YOUR TASK :: Copy out each line below that contains the word "dimensions".

Interface element records:
□ □ □ □ □ □ □

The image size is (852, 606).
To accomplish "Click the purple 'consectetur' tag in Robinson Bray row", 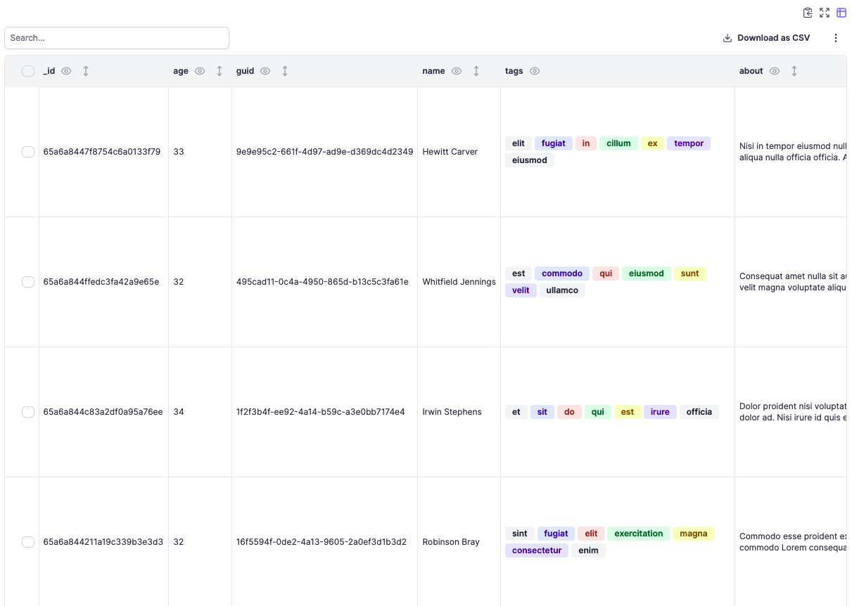I will (537, 550).
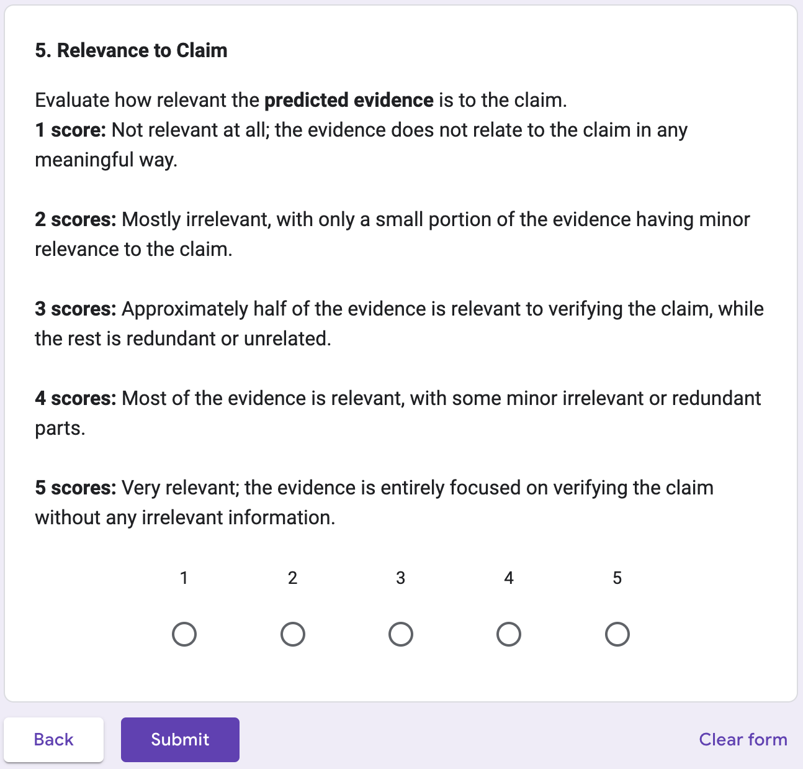This screenshot has height=769, width=803.
Task: Select radio button for score 2
Action: click(x=293, y=634)
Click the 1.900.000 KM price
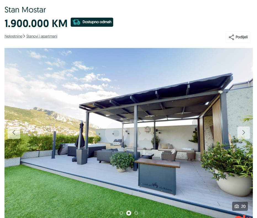Viewport: 257px width, 218px height. tap(36, 23)
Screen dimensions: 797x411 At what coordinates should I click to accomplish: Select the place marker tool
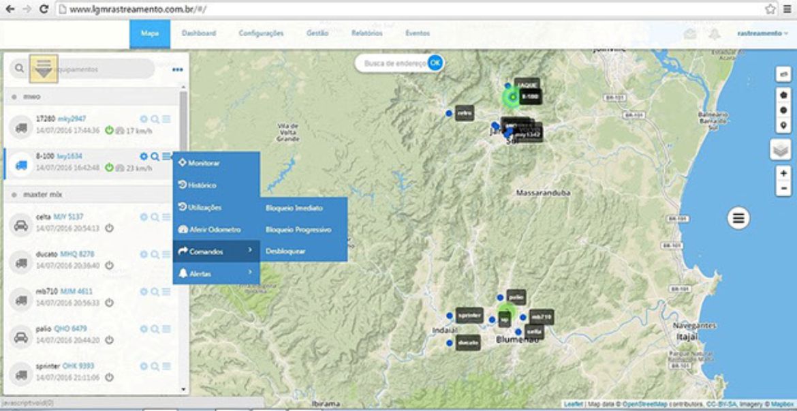783,125
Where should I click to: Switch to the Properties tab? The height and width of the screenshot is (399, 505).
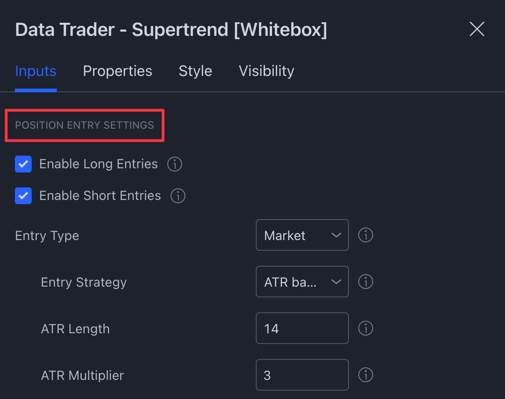click(117, 71)
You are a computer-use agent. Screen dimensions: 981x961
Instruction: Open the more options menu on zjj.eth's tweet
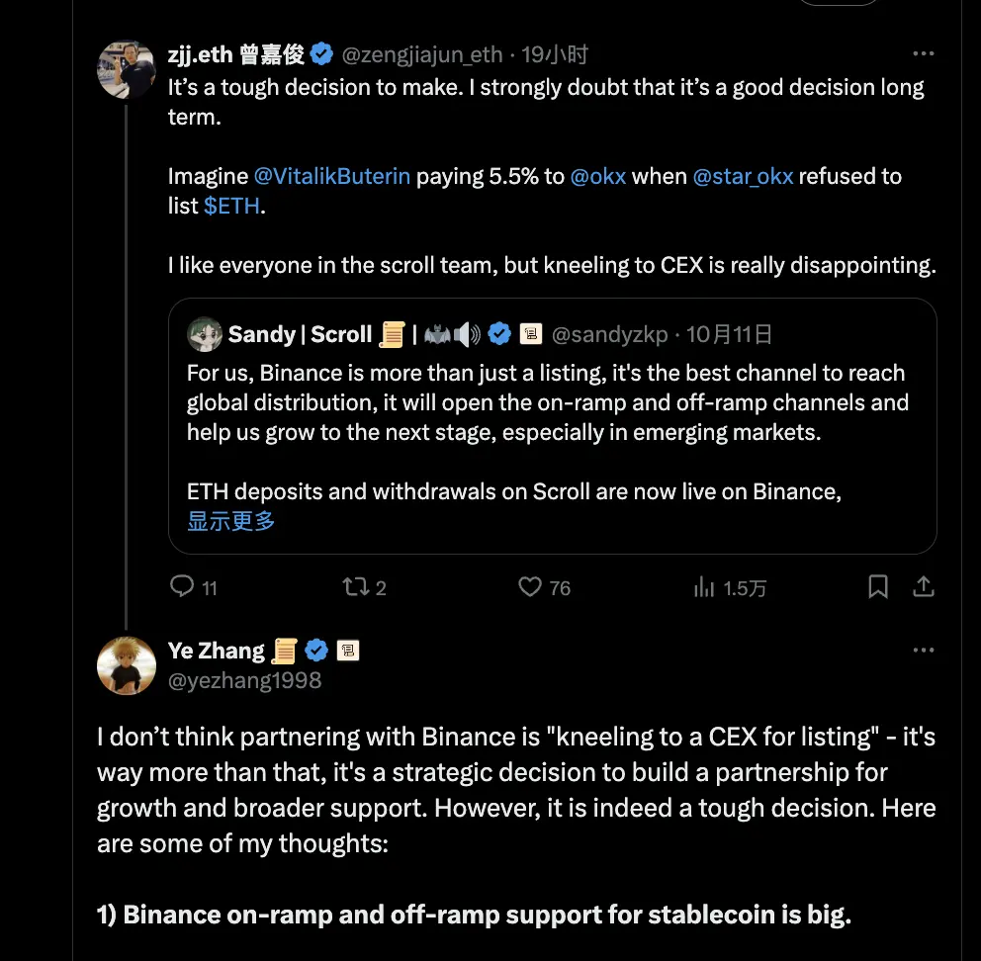point(924,53)
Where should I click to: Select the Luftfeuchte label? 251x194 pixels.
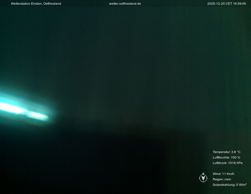221,157
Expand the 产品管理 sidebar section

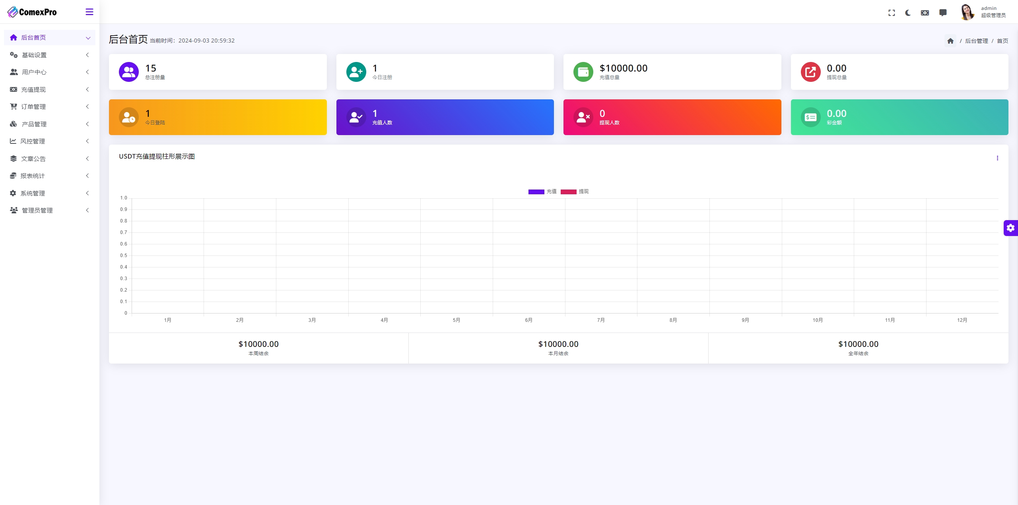click(x=49, y=123)
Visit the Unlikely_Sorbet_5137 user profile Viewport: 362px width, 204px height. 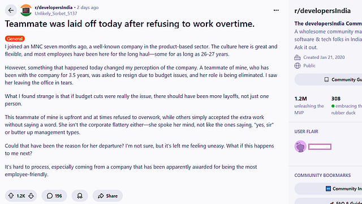tap(56, 14)
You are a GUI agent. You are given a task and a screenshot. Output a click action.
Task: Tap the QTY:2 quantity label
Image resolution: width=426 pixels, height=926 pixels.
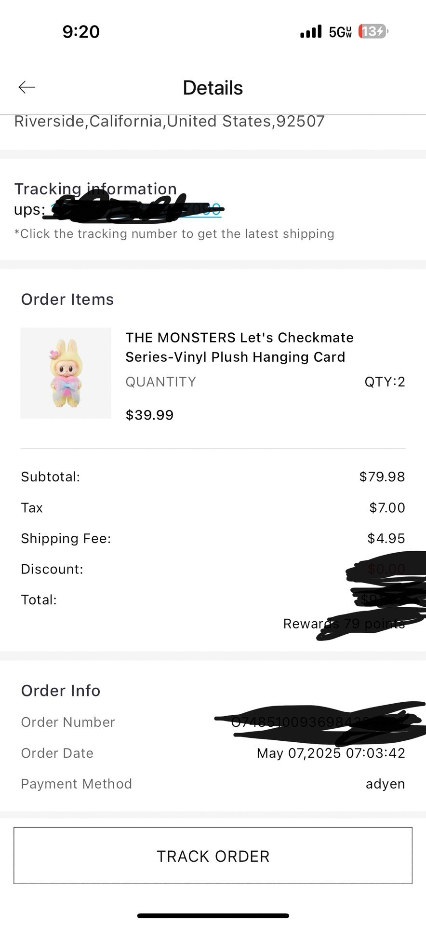point(385,382)
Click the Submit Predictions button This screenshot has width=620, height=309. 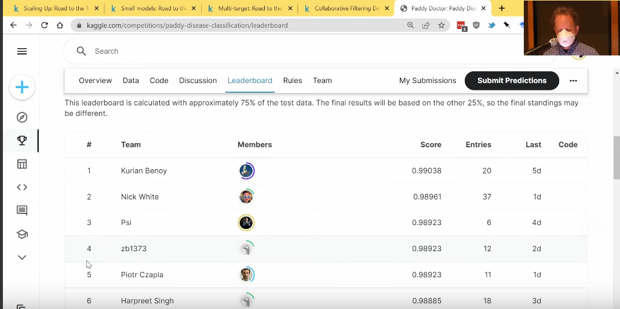[x=512, y=81]
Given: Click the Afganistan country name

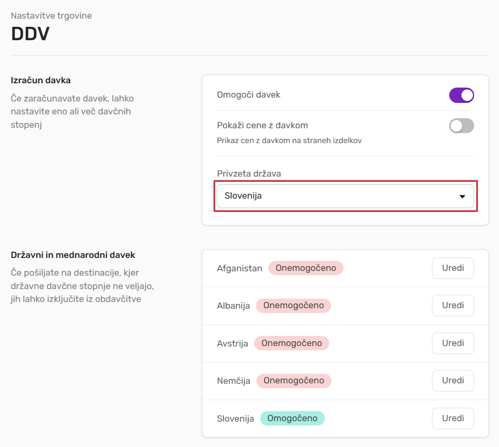Looking at the screenshot, I should click(x=239, y=268).
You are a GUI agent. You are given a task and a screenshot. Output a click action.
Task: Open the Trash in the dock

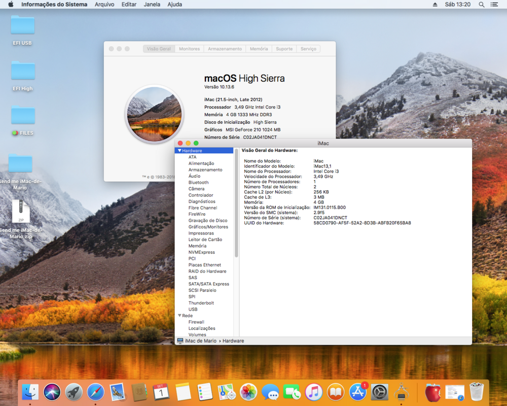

□ □ □ □ □ □ □

ANSWER FOR THE TASK ::
Screen dimensions: 797x411 At what coordinates should I click to accomplish: Select the place marker tool
You are a computer-use agent. Screen dimensions: 981x961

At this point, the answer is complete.